Aujourd’hui l’évaluation de l’efficacité d’un médicament est soumise inexorablement à la preuve intangible du « double aveugle » c’est à dire par la randomisation de toute molécule vis à vis de deux lots de patients testés et numérotés sans prise en compte des particularités de chaque individu.

Or pour une même pathologie, la médecine homéopathique tire sa spécificité de l’individualisation de tout médicament pour chaque patient avec ses particularités d’expression clinique. Ainsi la méthode du « double-aveugle » invalide de façon rédhibitoire et définitive toute possibilité de preuve d’efficacité du médicament homéopathique.

S’il est difficile actuellement pour l’homéopathie d’apporter des preuves dites « scientifiques » de son efficacité (notamment dans ses mécanismes d’action), ses adversaires sont dans l’incapacité de fournir la preuve de son inefficacité sauf en invoquant avec mauvaise foi l’effet « placebo » ou la non-réponse du double aveugle.

Or les résultats thérapeutiques observés, constatés et répertoriés chez l’homme sont des faits indéniables et vérifiables qui ont aussi valeur de preuve et pourraient, si l’on en avait le désir, être avalisés par l’organisme de santé publique (la Sécurité sociale) celle-ci sachant analyser de façon pertinente les gains de santé des assurés et leurs coûts.

A contrario les autorités de santé en Suisse ont commandité à P.Matthiessen et G.Bornhöft (1) un rapport sur l’efficacité de l’homéopathie et ont conclu à la légitimité de cette thérapeutique et à son apport indéniable au système de santé.
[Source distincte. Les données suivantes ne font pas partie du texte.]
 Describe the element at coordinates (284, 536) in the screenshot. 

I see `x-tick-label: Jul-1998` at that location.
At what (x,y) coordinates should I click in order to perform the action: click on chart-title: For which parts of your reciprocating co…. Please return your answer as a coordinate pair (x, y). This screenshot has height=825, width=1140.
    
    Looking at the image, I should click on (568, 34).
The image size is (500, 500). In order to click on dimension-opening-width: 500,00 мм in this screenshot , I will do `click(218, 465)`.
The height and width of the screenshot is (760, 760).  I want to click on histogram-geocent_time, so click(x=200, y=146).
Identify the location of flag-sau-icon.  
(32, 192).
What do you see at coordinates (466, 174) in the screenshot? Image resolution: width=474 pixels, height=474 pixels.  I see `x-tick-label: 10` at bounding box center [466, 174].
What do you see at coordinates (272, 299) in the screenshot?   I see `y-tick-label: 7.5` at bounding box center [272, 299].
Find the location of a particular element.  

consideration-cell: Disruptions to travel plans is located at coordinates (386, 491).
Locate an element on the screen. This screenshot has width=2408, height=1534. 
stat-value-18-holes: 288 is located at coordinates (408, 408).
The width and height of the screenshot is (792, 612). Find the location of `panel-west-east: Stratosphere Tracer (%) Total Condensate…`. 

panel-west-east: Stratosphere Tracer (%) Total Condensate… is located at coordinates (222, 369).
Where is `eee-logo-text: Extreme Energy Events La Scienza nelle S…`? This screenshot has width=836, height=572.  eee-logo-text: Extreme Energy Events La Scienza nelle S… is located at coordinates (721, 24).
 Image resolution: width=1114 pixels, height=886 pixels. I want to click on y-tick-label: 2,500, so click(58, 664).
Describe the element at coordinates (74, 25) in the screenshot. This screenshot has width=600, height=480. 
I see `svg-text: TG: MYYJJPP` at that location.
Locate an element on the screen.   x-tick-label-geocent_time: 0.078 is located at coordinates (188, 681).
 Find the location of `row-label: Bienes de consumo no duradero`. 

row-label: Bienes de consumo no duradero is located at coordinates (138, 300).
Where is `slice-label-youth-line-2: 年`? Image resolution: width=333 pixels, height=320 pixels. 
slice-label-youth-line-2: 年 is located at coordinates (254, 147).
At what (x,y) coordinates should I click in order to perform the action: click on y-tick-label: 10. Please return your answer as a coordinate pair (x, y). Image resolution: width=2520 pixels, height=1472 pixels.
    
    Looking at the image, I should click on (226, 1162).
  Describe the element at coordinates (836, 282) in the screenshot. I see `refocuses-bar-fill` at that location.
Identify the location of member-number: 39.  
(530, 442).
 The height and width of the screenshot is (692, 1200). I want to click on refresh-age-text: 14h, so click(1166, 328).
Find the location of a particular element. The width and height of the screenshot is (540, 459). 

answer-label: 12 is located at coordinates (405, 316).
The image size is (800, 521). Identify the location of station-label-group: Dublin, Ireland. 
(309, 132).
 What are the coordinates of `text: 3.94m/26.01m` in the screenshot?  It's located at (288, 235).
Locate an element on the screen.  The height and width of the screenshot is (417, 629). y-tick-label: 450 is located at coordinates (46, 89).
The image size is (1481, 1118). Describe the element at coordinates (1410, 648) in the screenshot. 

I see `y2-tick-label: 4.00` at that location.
De même, l’efficacité de l’homéopathie en médecine vétérinaire, de plus en plus utilisée et objet d’études publiées, ne peut être expliquée par l’effet placebo !

Bien que les médicaments homéopathiques aient fait l’objet d’une expérimentation basée sur la modélisation systémique de substances pharmacologiquement actives, cette thérapeutique est soumise à de violentes attaques mettant en cause son efficacité, les fondements mêmes de sa conception.

L’ostracisme à l’égard de la médecine homéopathique est finalisé par son déremboursement ce qui revient à la négation totale de sa réalité.

A un moment où la thérapeutique s’oriente vers la « médecine personnalisée », dans laquelle la recherche vise par exemple à établir un traitement anti-cancéreux ciblé (apport de la génétique) ou créer un vaccin spécifique pour chaque patient en fonction d’indicateurs personnalisés, il n’est pas acceptable que cette approche soit refusée à l’homéopathie.

Si la validation de l’approche personnalisée est soumise à la vérification par le « double-aveugle », il est urgent de la réfuter également car ce serait d’emblée la négation de ces thérapeutiques prometteuses. Elles subiraient, pourquoi pas, le même sort que l’homéopathie à savoir un non-remboursement.

à Aix en Provence, le 23 Novembre 2020,

Ce texte a été conçu et écrit par le Docteur Henri CARRÉE,
avec la collaboration et le soutien des membres du comité scientifique du DESU de thérapeutique homéopathique d’AMU :

Pr Y. Frances, Pr B. Granel, Drs G. Rougier, B. Poitevin, MC. Vergnet.
et du Dr Geneviève Ziegel neuropsychiatre et de Claire Laurant docteur en Anthropologie.
(1)Bornhöft G, Matthiessen PF, editors. Homeopathy in Healthcare.
Effectiveness, Appropriateness, Safety, Costs. Springer; 2011.